Ayngaran Movie Review: A noble message doesn’t absolve this film’s many flaws

Convenient turns and poor writing affects this good-intentioned film that speaks about the misfortune small inventors face

Published: 12th May 2022
A still from the film

Filmmakers have long been trying to figure out a method through which to weave an engaging commercial story whilst also pushing forward a message. GV Prakash Kumar's Ayngaran is another such attempt that relies heavily on its message. Its release may have been delayed, but the issue at the core of Ayngaran continues to be relevant, and this works in the film's favour.

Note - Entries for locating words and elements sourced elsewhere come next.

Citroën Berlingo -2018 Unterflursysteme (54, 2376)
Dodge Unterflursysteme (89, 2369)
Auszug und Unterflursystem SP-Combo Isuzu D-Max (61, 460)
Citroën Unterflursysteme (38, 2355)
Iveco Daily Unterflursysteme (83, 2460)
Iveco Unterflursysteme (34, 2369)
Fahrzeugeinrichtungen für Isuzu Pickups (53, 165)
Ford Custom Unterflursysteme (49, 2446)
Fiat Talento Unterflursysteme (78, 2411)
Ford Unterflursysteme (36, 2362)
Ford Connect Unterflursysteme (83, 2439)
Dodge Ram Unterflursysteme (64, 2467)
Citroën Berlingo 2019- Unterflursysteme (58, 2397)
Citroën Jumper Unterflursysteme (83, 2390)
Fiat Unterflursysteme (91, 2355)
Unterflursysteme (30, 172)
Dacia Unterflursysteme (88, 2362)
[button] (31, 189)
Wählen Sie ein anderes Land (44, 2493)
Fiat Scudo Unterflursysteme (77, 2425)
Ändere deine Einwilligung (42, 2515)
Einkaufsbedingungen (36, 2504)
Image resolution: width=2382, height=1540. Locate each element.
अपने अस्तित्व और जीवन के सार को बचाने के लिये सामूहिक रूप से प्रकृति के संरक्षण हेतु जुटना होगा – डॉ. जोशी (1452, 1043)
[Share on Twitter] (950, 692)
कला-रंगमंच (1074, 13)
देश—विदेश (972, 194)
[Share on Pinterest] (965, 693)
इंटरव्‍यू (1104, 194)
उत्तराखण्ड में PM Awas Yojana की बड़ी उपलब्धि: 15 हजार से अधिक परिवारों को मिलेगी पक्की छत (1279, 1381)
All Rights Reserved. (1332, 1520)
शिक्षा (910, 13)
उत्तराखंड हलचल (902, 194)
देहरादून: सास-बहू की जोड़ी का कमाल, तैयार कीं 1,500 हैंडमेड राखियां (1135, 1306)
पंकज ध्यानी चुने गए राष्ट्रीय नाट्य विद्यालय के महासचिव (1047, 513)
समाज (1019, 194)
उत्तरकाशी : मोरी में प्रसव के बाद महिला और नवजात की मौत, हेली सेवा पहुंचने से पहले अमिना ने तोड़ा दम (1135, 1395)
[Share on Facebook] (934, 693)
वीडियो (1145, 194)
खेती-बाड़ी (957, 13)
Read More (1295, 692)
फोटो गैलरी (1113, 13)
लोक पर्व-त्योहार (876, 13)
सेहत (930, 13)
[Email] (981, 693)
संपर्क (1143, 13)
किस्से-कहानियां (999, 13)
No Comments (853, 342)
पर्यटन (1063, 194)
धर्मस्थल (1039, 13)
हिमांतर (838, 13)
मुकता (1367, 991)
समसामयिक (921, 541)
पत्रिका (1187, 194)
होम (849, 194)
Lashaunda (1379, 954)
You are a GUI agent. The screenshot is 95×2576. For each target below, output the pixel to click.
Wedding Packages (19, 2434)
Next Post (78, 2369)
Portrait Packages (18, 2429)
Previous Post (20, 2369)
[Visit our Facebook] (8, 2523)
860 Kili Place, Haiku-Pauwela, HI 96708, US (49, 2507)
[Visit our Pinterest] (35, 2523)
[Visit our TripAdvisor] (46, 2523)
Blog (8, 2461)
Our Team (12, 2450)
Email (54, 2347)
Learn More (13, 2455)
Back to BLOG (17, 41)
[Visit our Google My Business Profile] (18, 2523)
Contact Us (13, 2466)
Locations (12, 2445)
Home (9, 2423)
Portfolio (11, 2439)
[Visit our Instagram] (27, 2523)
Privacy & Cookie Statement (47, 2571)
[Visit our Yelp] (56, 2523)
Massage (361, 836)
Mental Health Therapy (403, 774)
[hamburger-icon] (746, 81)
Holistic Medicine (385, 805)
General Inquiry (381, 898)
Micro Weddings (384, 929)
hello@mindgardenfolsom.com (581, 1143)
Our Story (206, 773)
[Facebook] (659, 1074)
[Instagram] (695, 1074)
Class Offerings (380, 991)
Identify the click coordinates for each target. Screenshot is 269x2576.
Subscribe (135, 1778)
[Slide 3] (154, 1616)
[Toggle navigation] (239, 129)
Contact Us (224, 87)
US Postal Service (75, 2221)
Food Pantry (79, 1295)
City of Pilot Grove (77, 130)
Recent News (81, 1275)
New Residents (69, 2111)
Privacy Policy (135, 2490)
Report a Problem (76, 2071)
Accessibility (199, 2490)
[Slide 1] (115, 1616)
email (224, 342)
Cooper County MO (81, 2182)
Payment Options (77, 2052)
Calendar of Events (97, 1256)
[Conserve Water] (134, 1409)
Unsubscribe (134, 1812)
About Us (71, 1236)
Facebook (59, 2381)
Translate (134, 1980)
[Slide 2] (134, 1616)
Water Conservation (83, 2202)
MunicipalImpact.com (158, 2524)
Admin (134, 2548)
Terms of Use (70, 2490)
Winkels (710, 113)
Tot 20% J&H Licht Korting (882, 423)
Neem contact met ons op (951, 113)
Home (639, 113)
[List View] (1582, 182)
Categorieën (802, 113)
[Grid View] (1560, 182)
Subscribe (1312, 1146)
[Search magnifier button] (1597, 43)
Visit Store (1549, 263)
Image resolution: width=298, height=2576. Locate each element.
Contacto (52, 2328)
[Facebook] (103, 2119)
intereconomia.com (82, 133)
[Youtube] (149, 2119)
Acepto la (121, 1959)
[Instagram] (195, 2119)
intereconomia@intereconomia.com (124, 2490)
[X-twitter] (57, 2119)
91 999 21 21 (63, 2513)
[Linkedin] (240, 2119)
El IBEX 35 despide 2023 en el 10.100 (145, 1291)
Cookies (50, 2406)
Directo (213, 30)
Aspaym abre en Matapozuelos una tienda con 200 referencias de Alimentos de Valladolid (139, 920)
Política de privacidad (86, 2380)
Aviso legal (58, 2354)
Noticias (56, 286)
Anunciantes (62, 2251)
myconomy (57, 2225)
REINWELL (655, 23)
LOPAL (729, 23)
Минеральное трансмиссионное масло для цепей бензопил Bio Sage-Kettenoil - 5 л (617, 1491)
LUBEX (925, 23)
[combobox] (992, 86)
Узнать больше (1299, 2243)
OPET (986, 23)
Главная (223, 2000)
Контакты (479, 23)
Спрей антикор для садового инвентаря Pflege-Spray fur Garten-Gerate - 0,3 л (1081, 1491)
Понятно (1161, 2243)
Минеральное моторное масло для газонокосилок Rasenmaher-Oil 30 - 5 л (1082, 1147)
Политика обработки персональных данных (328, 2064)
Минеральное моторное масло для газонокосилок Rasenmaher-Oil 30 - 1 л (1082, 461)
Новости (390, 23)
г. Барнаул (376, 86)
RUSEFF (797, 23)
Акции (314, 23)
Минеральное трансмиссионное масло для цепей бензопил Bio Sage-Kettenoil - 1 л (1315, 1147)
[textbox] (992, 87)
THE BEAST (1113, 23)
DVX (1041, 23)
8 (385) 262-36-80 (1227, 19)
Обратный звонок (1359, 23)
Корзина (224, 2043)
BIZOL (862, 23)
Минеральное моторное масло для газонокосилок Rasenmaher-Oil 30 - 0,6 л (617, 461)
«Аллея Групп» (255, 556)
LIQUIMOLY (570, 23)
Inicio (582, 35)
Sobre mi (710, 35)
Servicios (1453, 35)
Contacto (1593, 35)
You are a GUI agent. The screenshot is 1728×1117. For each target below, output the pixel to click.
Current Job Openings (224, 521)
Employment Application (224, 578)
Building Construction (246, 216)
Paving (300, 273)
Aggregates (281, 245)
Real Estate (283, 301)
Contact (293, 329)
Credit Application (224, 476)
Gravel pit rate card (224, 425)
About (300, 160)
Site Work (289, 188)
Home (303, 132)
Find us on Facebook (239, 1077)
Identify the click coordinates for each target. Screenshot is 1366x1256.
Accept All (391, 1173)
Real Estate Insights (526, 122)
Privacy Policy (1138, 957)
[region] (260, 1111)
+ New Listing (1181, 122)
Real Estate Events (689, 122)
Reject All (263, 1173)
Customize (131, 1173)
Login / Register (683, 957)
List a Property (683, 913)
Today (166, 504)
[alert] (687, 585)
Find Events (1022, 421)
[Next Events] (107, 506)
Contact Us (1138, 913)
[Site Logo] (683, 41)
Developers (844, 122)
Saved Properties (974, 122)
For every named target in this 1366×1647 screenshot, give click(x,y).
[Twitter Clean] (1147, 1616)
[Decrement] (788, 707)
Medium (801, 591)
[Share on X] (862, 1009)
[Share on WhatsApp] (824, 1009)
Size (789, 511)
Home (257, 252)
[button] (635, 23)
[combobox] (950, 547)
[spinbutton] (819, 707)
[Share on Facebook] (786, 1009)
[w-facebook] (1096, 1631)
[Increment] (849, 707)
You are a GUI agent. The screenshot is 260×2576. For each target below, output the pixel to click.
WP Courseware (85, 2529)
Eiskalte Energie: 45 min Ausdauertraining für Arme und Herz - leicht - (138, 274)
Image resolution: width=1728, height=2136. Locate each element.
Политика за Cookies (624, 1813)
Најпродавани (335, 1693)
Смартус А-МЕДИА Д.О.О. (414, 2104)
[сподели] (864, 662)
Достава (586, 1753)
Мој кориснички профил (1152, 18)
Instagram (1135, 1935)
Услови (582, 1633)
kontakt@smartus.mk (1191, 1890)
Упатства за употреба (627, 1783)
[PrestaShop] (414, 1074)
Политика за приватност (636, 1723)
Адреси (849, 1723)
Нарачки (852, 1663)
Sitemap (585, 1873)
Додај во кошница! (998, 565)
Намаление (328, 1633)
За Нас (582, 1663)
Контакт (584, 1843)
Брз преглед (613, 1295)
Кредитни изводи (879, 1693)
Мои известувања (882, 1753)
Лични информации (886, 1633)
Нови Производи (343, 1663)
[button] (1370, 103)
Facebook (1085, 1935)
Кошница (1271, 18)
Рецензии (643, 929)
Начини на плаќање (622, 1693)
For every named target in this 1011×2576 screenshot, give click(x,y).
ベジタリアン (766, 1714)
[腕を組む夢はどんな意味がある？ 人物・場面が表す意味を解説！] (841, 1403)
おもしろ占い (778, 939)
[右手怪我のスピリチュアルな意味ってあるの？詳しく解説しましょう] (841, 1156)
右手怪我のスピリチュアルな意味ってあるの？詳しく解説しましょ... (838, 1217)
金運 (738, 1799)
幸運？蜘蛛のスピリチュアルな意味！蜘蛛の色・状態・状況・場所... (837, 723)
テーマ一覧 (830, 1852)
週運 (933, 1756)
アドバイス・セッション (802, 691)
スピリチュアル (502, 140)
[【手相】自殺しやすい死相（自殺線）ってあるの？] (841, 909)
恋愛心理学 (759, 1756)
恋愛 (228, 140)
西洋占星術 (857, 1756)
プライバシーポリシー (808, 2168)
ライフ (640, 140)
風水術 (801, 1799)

The film is about the life of Mathi (GV Prakash), a talented mechanical engineer who creates inventions to help the common man. Although he is put down time and again by the authorities at the patent office, Mathi's strong will pushes him to try and try again. Even the initial writing seems to show a reluctance to move away from common tropes. The heroine, played by Mahima Nambiar, adds little value to the story, and any attempt to make her relevant comes too late into the film.

Director: Ravi Arasu

Cast: GV Prakash Kumar, Mahima Nambiar, Aadukalam Naren, Haresh Peradi

Even if Mathi's pursuit to do good through his inventions is the central narrative, Ayngaran brings in three other subplots to tell the story. Firstly, there is one involving Magudi, a poultry farmer who illegally uses growth hormones to produce meat. Mathi successfully outs Magudi to the media and the latter seeks revenge. Parallelly, we are introduced to a gang of robbers from North India, headed by Moorthy (Siddhartha Shankar), who pull off a huge diamond theft in the city. Thirdly, a narrative follows Mathi's father (Aadukalam Naren), a sub-inspector of the local police station, and his tiff with the incompetent and corrupt police inspector (Haresh Peradi). Eventually, as with these stories, all the angles meet. I liked that the characters are all fairly well-etched.

While these subplots are all brought together well, it does so with convenient turns and at some cost to the logic. In a bizarre turn of events, the multiple narratives culminate in a four-year-old girl falling down an abandoned borewell and it is suddenly up to Mathi and his inventions to rescue the child. From out of nowhere, the film turns into a rescue thriller. Despite showing us an elaborately shot sequence of the child falling down the borewell, the film repeats this sequence in ultra slow-motion and repeated close-ups, with all the desperation of someone who is not sure the audience cares yet. Perhaps if the film had better writing and making, we might have.